The end of NPSF3000's answer is basically the same questions I'd be asking. You say "only millionaires are allowed to live here"... so what happens if a citizen becomes a non-millionaire? Do they get deported, or killed, or otherwise very-bad-consequences? If so, then I wonder how different this would be from the real world, in which (I vaguely, viscerally, believe; and I don't think I'm alone in believing) there are bad consequences for letting your net worth reach \$0? In other words, is this world isomorphic to our world except that every citizen at birth stuffs \$1 million cash into their mattress and then lives the same life they would have had otherwise?
However, in the real world, there really aren't terribly terrible consequences for hitting \$0 net worth. For one thing, you can always get a loan, if your credit is good. If I have only $900,000 in my mattress, but I also have a \$200,000 bank loan (or the capability to get one), will your country still count me as a millionaire?
How do you even measure net worth? Right now my (real-world) bank reports that my net worth is negative, because I have more large loans outstanding than (they believe) I currently have assets-on-hand. But I also have a job with income, so my credit is good. I also have a certain amount of equity in a house, which the bank doesn't care to track as part of my "net worth": would your country count a house or a job as part of the net worth that goes into "being a millionaire"? Would your government outsource the tracking of net worth to some kind of credit bureau, or would the government try to track net worth itself, or what?
Actually, you know who frequently has a net worth in the deep negative numbers? Children. Would you need a rule that nobody's allowed to have kids until they and their spouse have a combined net worth of \$3 million, so that they could put $1 million into the kid's trust fund at birth?
What happens if a couple with net worth \$3.5 million accidentally end up with twins?
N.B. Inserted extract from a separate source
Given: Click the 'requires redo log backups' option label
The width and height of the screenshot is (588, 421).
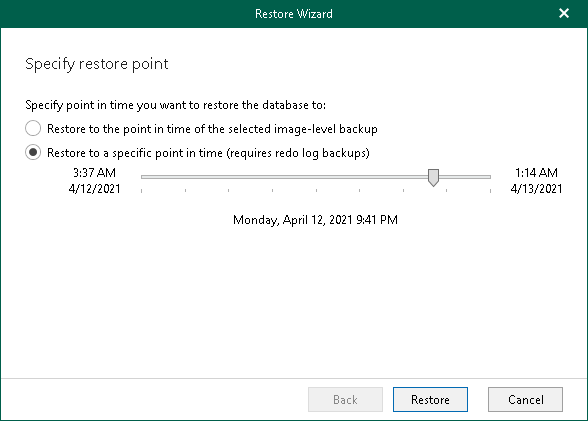Looking at the screenshot, I should coord(208,153).
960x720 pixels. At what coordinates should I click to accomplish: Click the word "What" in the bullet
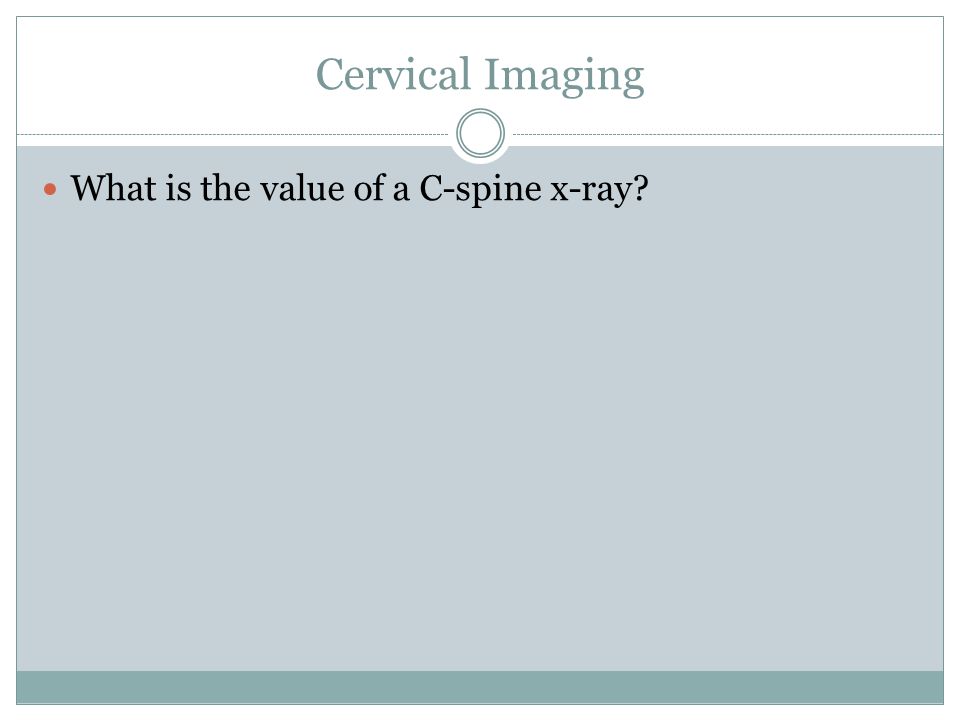click(x=113, y=187)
Does this country have a functioning government? (It must, right? or who'd enforce this specific rule?) If so, then the bookkeeping would become a lot simpler if the government just decreed that every citizen would henceforth "own" \$1 million from the government's own vaults — sort of like "40 acres and a mule" crossed with the elevator pitch for Tether. Then no citizen would ever be in danger of becoming not-a-millionaire, and everyone could just go about their business as usual.
In short, this whole idea seems like it needs a lot of details fleshed out; it's very complicated to implement. And because it's so complicated to implement, it raises the important question of why — why does your country work this way? What's the benefit? Why would anyone go to all this trouble?
Figure out the why (in-universe), and you might get a lot further along in answering the rest of the how.